►

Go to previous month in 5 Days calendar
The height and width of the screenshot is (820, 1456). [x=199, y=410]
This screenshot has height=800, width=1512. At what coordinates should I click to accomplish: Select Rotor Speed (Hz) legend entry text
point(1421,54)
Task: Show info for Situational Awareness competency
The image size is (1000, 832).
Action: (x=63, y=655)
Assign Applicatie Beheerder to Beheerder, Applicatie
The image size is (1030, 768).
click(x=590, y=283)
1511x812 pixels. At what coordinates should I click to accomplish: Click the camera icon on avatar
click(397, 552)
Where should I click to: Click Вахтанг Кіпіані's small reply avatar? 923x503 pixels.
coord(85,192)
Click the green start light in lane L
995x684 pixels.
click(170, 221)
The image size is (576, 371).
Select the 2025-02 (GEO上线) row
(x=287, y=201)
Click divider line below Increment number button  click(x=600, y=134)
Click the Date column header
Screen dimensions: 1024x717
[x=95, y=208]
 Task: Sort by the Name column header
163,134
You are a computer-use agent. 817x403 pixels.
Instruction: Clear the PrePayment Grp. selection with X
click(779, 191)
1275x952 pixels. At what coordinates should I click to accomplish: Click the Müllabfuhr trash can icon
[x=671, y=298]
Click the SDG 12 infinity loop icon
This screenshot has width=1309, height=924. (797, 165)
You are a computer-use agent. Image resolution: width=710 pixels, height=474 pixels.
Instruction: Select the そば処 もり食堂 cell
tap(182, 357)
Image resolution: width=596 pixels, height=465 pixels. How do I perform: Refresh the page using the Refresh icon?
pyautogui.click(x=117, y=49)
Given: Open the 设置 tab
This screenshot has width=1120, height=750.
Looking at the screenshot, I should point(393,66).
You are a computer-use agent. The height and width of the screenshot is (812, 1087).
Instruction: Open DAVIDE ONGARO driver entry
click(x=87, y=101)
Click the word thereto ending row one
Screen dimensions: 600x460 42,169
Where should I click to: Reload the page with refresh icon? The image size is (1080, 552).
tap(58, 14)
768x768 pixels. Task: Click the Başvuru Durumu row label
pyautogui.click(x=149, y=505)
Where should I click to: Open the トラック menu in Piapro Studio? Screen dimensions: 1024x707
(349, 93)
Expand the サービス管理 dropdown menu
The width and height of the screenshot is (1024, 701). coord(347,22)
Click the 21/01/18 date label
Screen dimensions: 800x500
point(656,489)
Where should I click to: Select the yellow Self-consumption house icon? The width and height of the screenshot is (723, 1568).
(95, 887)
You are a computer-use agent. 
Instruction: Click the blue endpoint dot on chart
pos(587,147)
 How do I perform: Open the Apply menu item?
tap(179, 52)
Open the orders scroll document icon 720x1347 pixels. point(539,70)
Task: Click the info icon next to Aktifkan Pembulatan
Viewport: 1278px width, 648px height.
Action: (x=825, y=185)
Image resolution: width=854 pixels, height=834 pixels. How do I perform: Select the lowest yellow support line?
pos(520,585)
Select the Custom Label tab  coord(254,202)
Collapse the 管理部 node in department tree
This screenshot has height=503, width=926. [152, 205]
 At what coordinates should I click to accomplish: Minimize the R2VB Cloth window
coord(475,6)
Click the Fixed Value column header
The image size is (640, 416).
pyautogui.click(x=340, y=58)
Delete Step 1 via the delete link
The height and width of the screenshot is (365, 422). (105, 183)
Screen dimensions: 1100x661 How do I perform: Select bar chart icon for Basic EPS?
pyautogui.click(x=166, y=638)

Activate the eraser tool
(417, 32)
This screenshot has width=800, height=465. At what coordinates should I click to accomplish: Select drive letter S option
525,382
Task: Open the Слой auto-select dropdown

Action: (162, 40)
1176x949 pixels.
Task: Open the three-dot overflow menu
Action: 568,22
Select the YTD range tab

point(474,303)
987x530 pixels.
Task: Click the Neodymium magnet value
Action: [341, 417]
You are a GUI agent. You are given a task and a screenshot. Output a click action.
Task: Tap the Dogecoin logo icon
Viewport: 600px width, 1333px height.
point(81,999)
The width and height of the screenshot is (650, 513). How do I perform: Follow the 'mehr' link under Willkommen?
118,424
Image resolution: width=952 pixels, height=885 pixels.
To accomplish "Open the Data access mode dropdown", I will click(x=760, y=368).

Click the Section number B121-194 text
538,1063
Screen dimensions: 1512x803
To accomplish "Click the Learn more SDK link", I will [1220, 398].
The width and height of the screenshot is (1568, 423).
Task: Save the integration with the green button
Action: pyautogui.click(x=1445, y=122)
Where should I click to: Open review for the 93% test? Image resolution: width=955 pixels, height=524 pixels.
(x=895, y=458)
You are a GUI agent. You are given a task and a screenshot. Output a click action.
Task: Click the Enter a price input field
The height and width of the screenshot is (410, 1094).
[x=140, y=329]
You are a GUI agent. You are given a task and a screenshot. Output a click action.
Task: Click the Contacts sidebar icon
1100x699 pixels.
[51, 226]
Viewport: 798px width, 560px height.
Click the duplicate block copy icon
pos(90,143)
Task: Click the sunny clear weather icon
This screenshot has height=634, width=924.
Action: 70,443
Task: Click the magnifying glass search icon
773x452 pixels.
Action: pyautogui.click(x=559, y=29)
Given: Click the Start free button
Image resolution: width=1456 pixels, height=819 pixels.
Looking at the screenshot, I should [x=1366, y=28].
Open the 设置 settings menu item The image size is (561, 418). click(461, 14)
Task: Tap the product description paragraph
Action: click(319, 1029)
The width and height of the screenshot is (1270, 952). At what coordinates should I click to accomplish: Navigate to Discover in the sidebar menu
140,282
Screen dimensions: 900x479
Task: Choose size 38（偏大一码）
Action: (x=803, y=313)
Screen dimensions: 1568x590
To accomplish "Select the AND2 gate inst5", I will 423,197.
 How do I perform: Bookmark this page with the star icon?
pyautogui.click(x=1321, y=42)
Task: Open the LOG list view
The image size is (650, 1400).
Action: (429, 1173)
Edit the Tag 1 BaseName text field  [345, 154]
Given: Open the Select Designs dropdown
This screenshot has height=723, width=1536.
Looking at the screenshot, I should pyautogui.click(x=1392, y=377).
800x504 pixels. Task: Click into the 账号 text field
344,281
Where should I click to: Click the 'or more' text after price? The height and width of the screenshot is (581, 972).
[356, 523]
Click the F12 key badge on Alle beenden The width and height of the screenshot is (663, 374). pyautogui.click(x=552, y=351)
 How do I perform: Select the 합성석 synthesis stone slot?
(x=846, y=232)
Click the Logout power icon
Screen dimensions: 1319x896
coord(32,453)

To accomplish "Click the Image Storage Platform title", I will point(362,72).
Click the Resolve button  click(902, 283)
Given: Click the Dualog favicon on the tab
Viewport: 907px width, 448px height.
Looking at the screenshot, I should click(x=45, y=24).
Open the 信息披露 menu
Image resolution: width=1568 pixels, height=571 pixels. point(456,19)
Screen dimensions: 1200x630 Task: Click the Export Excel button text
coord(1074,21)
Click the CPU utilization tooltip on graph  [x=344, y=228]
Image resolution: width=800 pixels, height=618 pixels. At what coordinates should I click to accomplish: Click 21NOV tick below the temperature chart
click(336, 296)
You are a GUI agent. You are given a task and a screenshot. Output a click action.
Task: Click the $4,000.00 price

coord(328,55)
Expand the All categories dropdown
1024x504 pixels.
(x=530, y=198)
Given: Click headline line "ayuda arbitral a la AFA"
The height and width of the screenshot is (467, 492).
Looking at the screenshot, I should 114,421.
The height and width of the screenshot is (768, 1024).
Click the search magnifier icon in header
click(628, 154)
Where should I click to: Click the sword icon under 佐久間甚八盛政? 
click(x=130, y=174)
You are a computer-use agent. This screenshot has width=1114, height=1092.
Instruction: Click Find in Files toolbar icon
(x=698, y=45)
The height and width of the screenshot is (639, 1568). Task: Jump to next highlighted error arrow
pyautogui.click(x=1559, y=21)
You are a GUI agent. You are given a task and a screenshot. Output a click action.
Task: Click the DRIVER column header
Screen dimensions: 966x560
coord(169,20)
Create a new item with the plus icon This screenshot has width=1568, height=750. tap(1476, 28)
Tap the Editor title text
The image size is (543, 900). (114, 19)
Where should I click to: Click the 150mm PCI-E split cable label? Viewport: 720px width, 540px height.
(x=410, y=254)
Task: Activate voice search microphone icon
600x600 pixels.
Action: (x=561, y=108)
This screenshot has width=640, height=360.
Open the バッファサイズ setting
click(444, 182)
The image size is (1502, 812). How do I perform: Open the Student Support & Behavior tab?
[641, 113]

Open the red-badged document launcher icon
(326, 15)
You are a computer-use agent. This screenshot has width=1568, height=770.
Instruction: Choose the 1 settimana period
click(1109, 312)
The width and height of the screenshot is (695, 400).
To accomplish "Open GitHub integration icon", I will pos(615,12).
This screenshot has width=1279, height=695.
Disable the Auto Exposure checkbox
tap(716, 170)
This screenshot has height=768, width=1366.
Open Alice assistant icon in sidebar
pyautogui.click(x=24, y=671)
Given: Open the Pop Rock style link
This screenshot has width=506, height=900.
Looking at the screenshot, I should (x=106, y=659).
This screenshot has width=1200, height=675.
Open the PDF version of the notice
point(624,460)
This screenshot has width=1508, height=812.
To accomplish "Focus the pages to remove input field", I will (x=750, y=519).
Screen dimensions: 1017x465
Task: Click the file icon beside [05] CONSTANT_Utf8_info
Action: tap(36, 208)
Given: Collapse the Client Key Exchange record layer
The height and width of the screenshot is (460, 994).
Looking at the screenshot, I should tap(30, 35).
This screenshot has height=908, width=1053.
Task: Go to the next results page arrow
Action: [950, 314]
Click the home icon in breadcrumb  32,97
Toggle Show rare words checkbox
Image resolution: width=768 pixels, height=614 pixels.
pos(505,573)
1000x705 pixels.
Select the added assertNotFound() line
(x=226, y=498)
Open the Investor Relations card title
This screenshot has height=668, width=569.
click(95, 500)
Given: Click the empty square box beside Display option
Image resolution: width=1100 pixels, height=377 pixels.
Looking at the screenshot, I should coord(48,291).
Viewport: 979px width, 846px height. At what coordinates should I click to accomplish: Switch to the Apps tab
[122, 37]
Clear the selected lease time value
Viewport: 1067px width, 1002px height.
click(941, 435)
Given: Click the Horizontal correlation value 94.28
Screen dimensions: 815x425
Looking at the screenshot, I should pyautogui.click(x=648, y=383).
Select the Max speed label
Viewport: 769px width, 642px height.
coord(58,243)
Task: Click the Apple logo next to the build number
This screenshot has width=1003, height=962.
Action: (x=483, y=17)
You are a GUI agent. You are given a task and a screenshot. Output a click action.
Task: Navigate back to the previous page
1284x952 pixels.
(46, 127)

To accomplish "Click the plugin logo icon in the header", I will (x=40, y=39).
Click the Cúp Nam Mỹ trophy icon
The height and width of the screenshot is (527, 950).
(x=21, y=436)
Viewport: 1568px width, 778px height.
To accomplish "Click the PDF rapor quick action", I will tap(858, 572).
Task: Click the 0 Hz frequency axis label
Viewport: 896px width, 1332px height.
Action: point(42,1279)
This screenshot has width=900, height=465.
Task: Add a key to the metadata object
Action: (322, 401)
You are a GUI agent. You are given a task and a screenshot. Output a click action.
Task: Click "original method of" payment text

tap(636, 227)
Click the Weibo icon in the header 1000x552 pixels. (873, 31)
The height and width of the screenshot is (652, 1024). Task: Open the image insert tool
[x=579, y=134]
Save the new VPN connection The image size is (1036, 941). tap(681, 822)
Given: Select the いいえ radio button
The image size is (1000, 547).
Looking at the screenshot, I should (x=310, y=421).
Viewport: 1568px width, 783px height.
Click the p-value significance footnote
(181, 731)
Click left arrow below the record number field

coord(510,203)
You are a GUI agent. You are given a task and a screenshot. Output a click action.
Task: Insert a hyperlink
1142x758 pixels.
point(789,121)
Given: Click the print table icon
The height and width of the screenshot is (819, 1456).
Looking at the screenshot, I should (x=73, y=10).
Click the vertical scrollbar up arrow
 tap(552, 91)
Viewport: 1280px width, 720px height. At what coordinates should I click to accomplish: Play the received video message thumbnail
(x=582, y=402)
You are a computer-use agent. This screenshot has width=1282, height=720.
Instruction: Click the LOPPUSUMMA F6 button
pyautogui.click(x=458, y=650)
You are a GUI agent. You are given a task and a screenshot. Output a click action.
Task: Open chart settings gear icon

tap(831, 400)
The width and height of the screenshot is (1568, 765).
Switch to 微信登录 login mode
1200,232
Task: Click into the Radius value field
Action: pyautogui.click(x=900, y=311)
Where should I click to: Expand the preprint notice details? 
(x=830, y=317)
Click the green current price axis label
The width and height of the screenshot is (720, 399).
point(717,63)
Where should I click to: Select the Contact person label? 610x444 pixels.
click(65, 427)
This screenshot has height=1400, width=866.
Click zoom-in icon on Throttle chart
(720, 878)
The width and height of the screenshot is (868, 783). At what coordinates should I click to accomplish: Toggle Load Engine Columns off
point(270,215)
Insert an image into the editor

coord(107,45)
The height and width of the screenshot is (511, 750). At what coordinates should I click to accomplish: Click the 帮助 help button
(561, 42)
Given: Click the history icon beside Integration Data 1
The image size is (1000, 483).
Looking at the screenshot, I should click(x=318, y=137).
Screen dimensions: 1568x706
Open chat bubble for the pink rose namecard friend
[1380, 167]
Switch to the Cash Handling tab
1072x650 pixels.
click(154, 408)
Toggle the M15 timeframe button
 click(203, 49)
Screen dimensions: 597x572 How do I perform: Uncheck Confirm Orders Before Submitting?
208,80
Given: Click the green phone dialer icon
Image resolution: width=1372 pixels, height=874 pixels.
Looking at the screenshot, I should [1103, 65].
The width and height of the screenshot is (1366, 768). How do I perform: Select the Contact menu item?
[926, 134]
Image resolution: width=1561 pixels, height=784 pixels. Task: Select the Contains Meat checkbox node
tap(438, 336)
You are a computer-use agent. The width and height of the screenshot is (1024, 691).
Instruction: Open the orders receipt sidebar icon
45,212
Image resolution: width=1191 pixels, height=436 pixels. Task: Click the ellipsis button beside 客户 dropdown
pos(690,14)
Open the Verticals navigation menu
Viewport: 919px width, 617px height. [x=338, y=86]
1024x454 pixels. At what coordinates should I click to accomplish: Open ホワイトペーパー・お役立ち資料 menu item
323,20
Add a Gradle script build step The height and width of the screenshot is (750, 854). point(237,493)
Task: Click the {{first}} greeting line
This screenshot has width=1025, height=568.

◄

What you have to do
For every line above that includes the string "build", copy the line.

Task output
Task: Click the Apple logo next to the build number
Add a Gradle script build step The height and width of the screenshot is (750, 854). point(237,493)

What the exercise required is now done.